• [TASK OBJECTIVE]
Find the line with "Given: Toggle 'Yes'" and the line with "Click the comments" in the entries below; output exactly those two lines, every line between them, and no others.

[Collected data]
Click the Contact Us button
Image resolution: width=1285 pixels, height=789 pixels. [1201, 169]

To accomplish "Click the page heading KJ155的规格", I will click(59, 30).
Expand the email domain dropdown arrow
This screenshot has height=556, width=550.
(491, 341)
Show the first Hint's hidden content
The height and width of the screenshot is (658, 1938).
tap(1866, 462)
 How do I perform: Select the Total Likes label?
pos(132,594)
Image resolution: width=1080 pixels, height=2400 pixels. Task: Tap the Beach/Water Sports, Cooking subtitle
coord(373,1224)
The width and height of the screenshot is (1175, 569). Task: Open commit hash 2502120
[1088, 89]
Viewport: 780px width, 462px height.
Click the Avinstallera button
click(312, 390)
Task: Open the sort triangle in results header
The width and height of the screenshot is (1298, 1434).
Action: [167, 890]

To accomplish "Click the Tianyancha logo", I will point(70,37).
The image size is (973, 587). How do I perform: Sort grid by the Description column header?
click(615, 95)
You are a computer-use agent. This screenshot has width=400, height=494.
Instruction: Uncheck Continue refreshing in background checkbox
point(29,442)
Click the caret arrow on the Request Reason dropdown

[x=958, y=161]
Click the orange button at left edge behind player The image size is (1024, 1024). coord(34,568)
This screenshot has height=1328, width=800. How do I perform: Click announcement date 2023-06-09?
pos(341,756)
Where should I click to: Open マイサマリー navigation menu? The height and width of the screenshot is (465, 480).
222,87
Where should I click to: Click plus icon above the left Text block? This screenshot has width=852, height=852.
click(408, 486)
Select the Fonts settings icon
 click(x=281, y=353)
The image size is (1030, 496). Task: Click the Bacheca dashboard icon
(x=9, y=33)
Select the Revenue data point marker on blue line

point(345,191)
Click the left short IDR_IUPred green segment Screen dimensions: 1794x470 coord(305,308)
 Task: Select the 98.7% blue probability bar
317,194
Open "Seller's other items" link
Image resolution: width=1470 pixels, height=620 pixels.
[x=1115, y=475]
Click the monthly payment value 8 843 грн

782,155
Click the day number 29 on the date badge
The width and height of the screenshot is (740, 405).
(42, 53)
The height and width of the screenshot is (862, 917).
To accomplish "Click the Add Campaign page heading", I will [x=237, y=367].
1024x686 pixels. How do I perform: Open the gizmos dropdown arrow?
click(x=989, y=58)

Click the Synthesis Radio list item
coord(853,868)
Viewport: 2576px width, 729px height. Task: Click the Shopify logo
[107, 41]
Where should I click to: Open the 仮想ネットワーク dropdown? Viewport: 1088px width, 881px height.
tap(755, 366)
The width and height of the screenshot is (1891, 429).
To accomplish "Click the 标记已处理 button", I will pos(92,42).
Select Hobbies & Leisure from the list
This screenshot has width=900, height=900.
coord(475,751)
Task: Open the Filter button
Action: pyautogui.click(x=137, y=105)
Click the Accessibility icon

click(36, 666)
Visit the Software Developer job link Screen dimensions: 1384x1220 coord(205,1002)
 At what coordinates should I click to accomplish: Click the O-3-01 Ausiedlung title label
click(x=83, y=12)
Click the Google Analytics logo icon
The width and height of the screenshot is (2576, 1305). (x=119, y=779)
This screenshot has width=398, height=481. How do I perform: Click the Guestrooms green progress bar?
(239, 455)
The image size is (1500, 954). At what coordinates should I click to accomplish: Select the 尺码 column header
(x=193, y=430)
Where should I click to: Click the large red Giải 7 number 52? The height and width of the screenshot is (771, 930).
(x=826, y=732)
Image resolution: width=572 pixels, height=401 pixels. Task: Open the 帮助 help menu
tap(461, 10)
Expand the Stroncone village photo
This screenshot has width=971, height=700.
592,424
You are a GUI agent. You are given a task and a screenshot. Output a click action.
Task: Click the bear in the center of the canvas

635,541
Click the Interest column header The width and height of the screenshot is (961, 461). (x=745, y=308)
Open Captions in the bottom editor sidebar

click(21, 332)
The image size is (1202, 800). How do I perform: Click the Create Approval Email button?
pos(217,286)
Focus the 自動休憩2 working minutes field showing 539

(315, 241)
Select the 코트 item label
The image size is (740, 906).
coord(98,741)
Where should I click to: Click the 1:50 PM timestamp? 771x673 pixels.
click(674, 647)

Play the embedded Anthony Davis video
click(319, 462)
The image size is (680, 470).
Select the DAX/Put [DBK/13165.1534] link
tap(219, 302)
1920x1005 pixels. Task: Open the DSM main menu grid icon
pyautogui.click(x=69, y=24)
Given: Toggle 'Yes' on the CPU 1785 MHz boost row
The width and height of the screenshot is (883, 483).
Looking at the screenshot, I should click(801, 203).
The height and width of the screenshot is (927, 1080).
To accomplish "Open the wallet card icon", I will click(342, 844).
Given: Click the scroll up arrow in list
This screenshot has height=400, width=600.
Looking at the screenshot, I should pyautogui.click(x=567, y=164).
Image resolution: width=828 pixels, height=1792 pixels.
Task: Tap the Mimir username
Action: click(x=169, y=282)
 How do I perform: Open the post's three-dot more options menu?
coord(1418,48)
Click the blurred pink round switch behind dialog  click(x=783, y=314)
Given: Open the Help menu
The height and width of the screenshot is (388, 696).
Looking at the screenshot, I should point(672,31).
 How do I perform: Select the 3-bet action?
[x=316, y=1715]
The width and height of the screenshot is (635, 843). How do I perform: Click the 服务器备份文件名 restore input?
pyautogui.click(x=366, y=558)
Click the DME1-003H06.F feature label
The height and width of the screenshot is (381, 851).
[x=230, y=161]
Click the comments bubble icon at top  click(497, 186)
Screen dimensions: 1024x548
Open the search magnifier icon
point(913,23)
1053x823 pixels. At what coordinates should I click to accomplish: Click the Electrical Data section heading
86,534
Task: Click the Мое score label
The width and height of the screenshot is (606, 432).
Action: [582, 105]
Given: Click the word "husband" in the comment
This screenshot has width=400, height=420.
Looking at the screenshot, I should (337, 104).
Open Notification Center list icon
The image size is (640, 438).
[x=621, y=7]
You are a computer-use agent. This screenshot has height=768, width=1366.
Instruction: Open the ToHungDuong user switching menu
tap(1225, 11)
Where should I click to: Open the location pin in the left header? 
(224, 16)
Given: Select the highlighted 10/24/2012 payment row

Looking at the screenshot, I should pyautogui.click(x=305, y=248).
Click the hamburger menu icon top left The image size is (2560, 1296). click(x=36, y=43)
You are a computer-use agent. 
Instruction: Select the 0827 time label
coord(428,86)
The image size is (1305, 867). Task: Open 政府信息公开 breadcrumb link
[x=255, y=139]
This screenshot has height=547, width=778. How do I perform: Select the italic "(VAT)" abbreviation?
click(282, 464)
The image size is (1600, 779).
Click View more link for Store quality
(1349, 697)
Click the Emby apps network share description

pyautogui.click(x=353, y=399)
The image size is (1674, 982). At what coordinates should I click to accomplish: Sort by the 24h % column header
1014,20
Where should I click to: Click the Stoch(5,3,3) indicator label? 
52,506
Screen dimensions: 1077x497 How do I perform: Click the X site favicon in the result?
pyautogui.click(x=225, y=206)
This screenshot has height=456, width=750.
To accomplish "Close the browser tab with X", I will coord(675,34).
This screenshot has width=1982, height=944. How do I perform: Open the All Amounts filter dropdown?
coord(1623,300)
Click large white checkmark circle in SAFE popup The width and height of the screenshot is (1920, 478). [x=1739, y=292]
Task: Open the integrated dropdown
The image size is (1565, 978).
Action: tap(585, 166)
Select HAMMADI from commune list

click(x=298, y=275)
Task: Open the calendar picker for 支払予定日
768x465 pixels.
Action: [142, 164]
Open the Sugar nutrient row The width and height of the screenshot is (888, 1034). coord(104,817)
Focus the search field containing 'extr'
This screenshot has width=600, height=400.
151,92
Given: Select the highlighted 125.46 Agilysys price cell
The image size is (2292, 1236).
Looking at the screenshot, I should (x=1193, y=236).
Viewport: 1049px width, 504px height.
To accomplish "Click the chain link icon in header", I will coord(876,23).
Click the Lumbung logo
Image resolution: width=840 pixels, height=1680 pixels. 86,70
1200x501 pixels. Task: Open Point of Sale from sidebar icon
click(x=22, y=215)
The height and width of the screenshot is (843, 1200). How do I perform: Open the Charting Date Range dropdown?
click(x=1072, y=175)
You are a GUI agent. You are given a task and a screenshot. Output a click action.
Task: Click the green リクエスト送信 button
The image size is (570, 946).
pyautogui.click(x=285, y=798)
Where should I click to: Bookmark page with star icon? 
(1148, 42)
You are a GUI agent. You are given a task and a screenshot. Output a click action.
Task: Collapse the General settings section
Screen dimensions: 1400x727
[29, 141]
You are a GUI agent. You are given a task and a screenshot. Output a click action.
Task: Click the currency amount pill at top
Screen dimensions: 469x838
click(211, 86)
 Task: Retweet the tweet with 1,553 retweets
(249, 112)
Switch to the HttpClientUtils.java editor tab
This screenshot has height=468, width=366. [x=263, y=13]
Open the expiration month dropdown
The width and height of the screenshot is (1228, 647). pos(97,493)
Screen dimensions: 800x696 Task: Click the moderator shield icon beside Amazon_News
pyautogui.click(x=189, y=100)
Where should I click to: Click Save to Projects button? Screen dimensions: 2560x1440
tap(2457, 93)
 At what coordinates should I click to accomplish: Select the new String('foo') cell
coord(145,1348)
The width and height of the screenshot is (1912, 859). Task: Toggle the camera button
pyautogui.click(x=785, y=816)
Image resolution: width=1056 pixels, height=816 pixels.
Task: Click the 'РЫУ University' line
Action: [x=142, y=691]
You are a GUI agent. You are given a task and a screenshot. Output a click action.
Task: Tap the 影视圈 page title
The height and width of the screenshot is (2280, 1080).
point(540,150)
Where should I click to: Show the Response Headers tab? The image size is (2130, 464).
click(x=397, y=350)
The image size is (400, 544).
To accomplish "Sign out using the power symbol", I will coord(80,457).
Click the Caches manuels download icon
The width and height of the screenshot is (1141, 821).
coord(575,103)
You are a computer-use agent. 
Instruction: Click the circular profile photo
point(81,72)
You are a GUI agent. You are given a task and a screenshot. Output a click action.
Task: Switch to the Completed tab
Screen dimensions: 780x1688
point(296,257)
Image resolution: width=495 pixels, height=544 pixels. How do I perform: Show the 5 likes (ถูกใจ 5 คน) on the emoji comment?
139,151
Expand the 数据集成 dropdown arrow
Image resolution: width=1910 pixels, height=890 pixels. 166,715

• [YOUR SOLUTION]
Given: Toggle 'Yes' on the CPU 1785 MHz boost row
The width and height of the screenshot is (883, 483).
Looking at the screenshot, I should click(801, 203).
The height and width of the screenshot is (927, 1080).
To accomplish "Open the wallet card icon", I will click(342, 844).
Given: Click the scroll up arrow in list
This screenshot has height=400, width=600.
Looking at the screenshot, I should pyautogui.click(x=567, y=164).
Image resolution: width=828 pixels, height=1792 pixels.
Task: Tap the Mimir username
Action: click(x=169, y=282)
 How do I perform: Open the post's three-dot more options menu?
coord(1418,48)
Click the blurred pink round switch behind dialog  click(x=783, y=314)
Given: Open the Help menu
The height and width of the screenshot is (388, 696).
Looking at the screenshot, I should point(672,31).
 How do I perform: Select the 3-bet action?
[x=316, y=1715]
The width and height of the screenshot is (635, 843). How do I perform: Click the 服务器备份文件名 restore input?
pyautogui.click(x=366, y=558)
Click the DME1-003H06.F feature label
The height and width of the screenshot is (381, 851).
[x=230, y=161]
Click the comments bubble icon at top  click(497, 186)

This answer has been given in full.